TEXTE À LIRE —
Résumé des faits pertinents

4 Afin de remédier à une pénurie d’officiers, la GCC a initié une stratégie de relèves en février et mars 2006 pour doter plusieurs postes d’officiers à différents niveaux. Cette stratégie a pris la forme de processus annoncé interne et externe. Les résultats du processus de nomination annoncé interne (2006-DFO-QC-IA-918166) pour le poste de commandant SO-MAO-04 ont été diffusés en juillet 2007 et seul un candidat s’est qualifié pour le poste. Celui-ci a cependant accepté un autre poste de commandant en résultat d’un autre processus de dotation. Par conséquent, aucun bassin d’officiers n’a pu être établi.

5 En planifiant le déploiement de la main d’oeuvre dans la région de Québec, M. Jean Du Sablon, Surintendant de la Marine intérimaire, a constaté qu’il y avait un besoin pressant de doter le poste de commandant du navire Cap Rozier. C’est un navire de sauvetage de classe CAP avec 33,8 tonneaux de jauge brute (tjb) et une zone d’opération entre Matane et Gaspé.

DONNÉES ENREGISTRÉES —
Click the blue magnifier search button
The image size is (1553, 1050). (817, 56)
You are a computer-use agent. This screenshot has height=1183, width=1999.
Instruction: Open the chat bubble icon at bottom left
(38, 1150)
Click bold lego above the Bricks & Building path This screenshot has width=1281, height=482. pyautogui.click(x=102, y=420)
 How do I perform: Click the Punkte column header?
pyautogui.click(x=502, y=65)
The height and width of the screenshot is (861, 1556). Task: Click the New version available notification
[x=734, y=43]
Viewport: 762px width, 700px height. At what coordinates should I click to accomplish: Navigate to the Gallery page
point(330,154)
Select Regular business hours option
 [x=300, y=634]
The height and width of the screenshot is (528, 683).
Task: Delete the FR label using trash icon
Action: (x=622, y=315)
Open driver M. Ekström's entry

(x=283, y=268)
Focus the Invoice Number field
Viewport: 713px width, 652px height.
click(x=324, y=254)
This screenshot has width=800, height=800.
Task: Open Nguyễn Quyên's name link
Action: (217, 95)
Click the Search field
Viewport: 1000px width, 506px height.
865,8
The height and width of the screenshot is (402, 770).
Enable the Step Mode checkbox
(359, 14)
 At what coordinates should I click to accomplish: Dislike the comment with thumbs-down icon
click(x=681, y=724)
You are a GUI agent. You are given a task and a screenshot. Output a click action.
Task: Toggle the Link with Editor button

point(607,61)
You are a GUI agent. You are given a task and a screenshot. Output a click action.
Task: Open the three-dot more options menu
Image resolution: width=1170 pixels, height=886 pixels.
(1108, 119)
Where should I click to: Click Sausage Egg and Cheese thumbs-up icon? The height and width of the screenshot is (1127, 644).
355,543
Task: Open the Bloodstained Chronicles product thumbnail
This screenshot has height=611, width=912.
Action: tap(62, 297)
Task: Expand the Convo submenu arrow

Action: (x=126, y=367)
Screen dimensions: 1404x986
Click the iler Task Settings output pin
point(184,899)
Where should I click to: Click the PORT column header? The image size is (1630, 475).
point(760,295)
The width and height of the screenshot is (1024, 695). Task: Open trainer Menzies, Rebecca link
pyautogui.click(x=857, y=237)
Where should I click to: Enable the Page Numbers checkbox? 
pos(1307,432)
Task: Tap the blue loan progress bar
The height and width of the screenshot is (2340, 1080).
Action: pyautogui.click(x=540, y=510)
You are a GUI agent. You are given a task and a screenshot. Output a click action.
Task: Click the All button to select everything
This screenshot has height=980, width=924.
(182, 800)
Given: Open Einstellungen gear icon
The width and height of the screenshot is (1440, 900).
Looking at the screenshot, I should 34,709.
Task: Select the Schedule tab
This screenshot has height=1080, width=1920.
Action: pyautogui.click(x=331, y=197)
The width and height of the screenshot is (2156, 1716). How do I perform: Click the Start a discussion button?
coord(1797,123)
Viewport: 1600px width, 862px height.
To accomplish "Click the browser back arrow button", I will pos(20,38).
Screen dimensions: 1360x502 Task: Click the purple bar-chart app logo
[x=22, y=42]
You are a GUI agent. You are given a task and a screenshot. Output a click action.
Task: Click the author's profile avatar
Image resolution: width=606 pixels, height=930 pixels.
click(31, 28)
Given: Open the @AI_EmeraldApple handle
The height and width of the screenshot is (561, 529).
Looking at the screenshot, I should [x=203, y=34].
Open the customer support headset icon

CONSIGNE A — Indiquez, pour chacun des énoncés suivants, s’il concorde avec le texte sur la dotation des postes d’officiers, en répondant par oui ou par non et en citant textuellement les mots qui le justifient : (i) le processus annoncé interne pour le poste de commandant SO-MAO-04 a permis de qualifier plusieurs candidats ; (ii) le Cap Rozier est un navire de sauvetage de classe CAP ; (iii) la zone d’opération du Cap Rozier s’étend entre Matane et Gaspé.
CONSIGNE B — Reprenez mot pour mot, dans le texte sur la dotation des postes d’officiers, tout ce qui va de « 4 Afin de remédier » jusqu’à « pu être établi. », inclusivement.

RÉPONSE ATTENDUE A —
(i) Non : « seul un candidat s’est qualifié pour le poste ».
(ii) Oui : « C’est un navire de sauvetage de classe CAP ».
(iii) Oui : « une zone d’opération entre Matane et Gaspé ».

RÉPONSE ATTENDUE B —
4 Afin de remédier à une pénurie d’officiers, la GCC a initié une stratégie de relèves en février et mars 2006 pour doter plusieurs postes d’officiers à différents niveaux. Cette stratégie a pris la forme de processus annoncé interne et externe. Les résultats du processus de nomination annoncé interne (2006-DFO-QC-IA-918166) pour le poste de commandant SO-MAO-04 ont été diffusés en juillet 2007 et seul un candidat s’est qualifié pour le poste. Celui-ci a cependant accepté un autre poste de commandant en résultat d’un autre processus de dotation. Par conséquent, aucun bassin d’officiers n’a pu être établi.